**Texto dado:**
§
Casi demasiado serio

La pregunta «¿Cuándo le hubiera gustado vivir?», que el Neue Zeitung dirigió a un círculo de colaboradores literarios, fue pensada y entendida como broma de fin de año, como una suerte de mascarada intelectual que libera en los individuos la necedad del deseo, que en la existencia adulta está prohibido. Fugazmente se invoca la animación que traerían cualidades que en el mundo desencantado se consideran perdidas, y sin duda también se saca a la luz algo de la situación de los individuos, puesto que la psicología contemporánea enseña que los sueños diurnos, aun sublimados, dejan traslucir algo del inconsciente. Pero el resultado de la encuesta es tal, que suscita una reflexión que contradice el deseo del que nació la encuesta y estropea el juego, por lo que la reflexión ha de pedir disculpas a todos, los que preguntaron y los que respondieron, o quizá no deba pedirlas, pues la mayoría de los que respondieron no participaron propiamente en la fiesta de disfraces y, en vez de desear verse en otros tiempos y otros estilos, manifestaron su voluntad de seguir siendo lo que son. Este resultado sorprende en un momento en que el ser para la nada, la angustia existencial y la expectativa de la aniquilación han alcanzado la misma popularidad que antaño tuvo la adhesión al trono y el altar en el cumpleaños del káiser. Es raro que personas que vivieron el horror de la dictadura hitleriana y la Segunda Guerra Mundial y no están seguras de si la tercera no se cierne ya sobre sus cabezas, con todo se nieguen, incluso en la fantasía, a salir de la situación en que, como les asegura el cliché del nihilismo autosatisfecho, se hallan arrojadas, aunque en esa negación tiene su parte la experiencia del ser abandonado.

Sería demasiado cómodo despachar el asunto queriendo ver el motivo del mismo en una recaída en la costumbre del cumpleaños del Kaiser, en la afirmación oficial de la existencia, en el «a pesar de todo», que está más gastado si cabe que el heroísmo por el heroísmo y termina en un optimismo del que Nietzsche, irritado sin embargo con Schopenhauer, ya decía que es compañero de su contrario, del pesimismo. Tampoco cabe hacer precipitadamente extensivo el resultado de la encuesta al sentimiento de la época, a la conciencia general. Los interrogados era intelectuales. Todos han aprendido lo que algunos de ellos francamente dicen: que entre personas cultivadas el romanticismo no es pertinente. Todos se han formado respetando las reglas de juego de la objetividad. Incluso cuando su forma de reaccionar se opone al mundo administrado, medio en broma medio en serio se guardarán de exponerse, como Kadidja Wedekind, confesando su impotente insatisfacción, a la sospecha de que son unos arreglamundos, sospecha que evidentemente resulta tanto más insoportable cuanto más sustancial arreglo necesita el mundo.
§
**Información proporcionada:**
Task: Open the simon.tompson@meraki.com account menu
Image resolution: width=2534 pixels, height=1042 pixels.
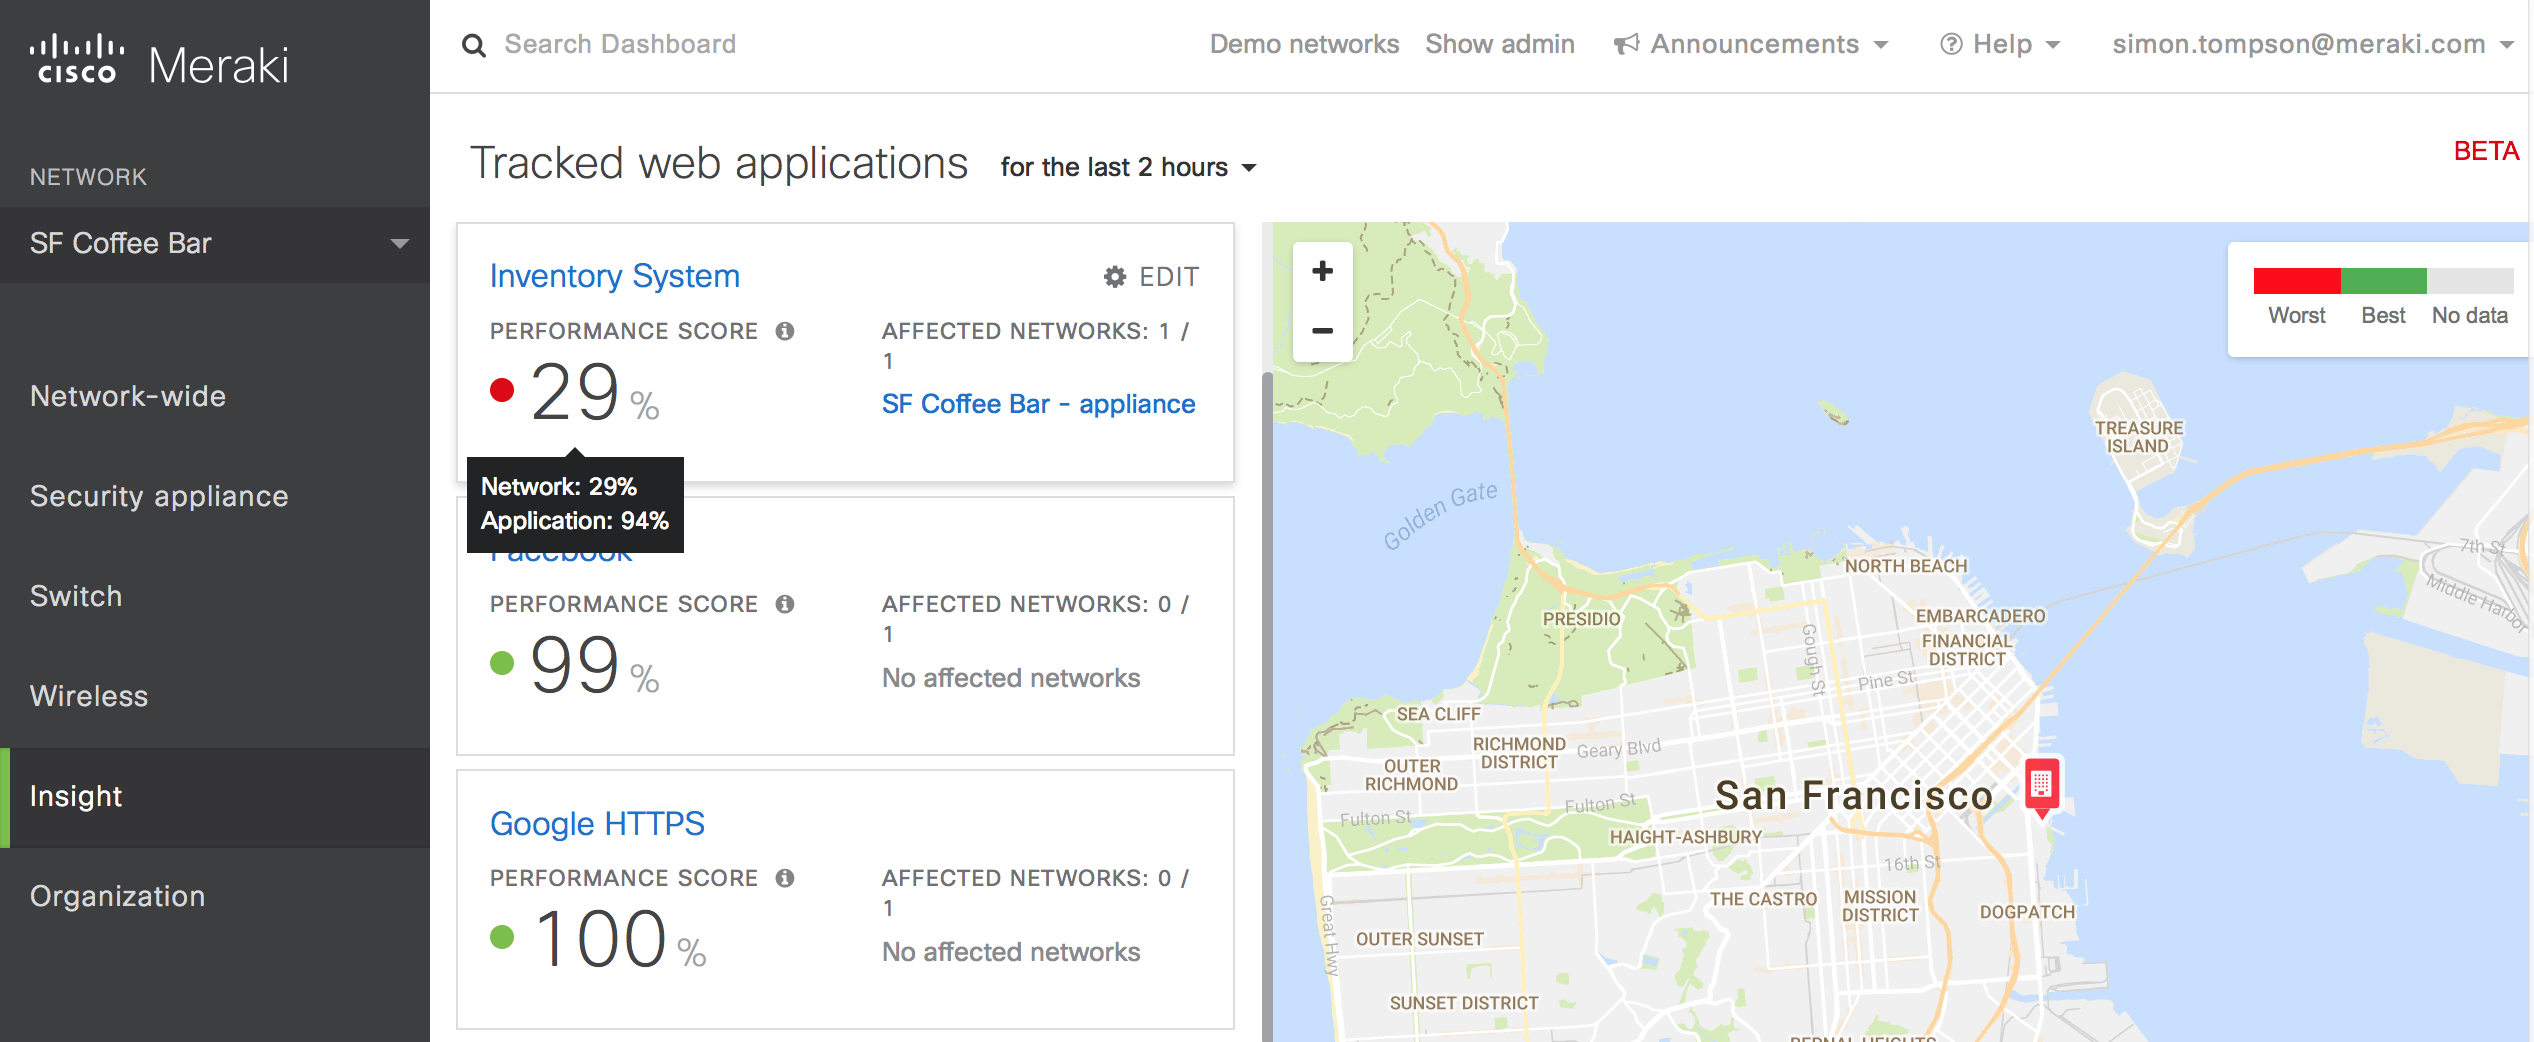Action: [2310, 45]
§
**Tareas por realizar:**
1. ¿Qué razones da el texto sobre la encuesta del Neue Zeitung para no extender precipitadamente el resultado de la encuesta al sentimiento de la época? Responde en una a tres oraciones.
2. Escribe la continuación del texto sobre la encuesta del Neue Zeitung a partir de su última oración.

**Respuestas en orden:**
1. Los interrogados eran intelectuales, y todos habían aprendido que entre personas cultivadas el romanticismo no es pertinente. Además, todos se formaron respetando las reglas de juego de la objetividad.

2.
Pero, si bien el grupo encuestado no era ni mucho menos lo que la investigación social empírica denomina una muestra representativa, la encuesta arrojó resultados no esencialmente diferentes de los que se obtendrían de aquella. Mas esto no demuestra que los individuos estén satisfechos con el mundo que de ellos mismos se compone, y sobre el que tan poco poder creen tener. Más bien han olvidado el desear, y de esto quizá también sea culpable el que las cosas sigan siendo como son. Si a alguien se le apareciera hoy el hada y le concediera tres deseos, ya no tendría la mala idea de desear una salchicha y luego que su esposa la tuviera por nariz, sino que tomaría al hada por una entrevistadora, le respondería que no tiene tiempo y que con él no valen los trucos, cerraría la puerta y perdería su oportunidad sin tener siquiera el placer de verla desvanecerse. Si en lugar de meditaciones sobre el ser del hombre en sí hubiera algo así como una antropología concreta de nuestra época, no sería el último de los hallazgos con valor diagnóstico la postración de la fantasía. La necesidad de adaptación a lo dado e impuesto ha crecido de tal manera, que la propia conciencia es en la misma medida preformada, modelada y manipulada por los mecanismos sociales, y aunque llegue a tener algún deseo, apenas le es ya posible a este alzarse por encima de la repetición de lo siempre idéntico. Ya no necesita en absoluto ser expresamente prohibido porque distraiga a uno de la función que debe cumplir dentro del engranaje existente: ya la emoción de evadirse de él es demasiado leve. No hay más que ver una de esas películas en color que con su colorido se presentan ellas mismas como satisfacciones de deseos para apreciar inmediatamente bajo el mísero oropel de las historias de piratas u orientales los esquemas de la vida regulada. Quien crea constituir una excepción sufre una vana ilusión. Lo ansiado es mero reverso de la situación dominante: deslucida, roma, artificial. Todas las fiestas tienen hoy ese carácter. Al final habrá que reprochar a los encuestados que no desean nada, sino que se han burlado en igual medida de sí mismos, del deseo y de la constitución del mundo. Mas negándose a rebajar el sueño a vestido de época son más fieles a ese sueño que afirmando la utopía como ocupación del tiempo de ocio.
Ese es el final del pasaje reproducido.